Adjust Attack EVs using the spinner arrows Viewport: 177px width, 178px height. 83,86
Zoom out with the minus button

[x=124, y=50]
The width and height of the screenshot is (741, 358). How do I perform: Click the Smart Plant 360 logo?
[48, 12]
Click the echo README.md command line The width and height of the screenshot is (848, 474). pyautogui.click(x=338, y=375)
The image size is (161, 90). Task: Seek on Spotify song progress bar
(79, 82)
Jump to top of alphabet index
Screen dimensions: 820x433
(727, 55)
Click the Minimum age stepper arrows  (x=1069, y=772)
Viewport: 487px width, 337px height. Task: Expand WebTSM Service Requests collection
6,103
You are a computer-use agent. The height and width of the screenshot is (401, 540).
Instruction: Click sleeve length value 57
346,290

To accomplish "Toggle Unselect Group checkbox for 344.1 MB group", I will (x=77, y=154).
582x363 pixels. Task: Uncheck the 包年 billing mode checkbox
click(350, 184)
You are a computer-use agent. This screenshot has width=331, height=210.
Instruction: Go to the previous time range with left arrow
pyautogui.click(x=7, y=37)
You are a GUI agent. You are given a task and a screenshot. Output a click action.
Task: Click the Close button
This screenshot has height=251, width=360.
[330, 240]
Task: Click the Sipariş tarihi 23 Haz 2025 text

********

Task objective - Your answer should consist of the lines from the material that contain "computer".

Result below -
You are a computer-use agent. The height and width of the screenshot is (401, 540).
You are a computer-use agent. This screenshot has width=331, height=210.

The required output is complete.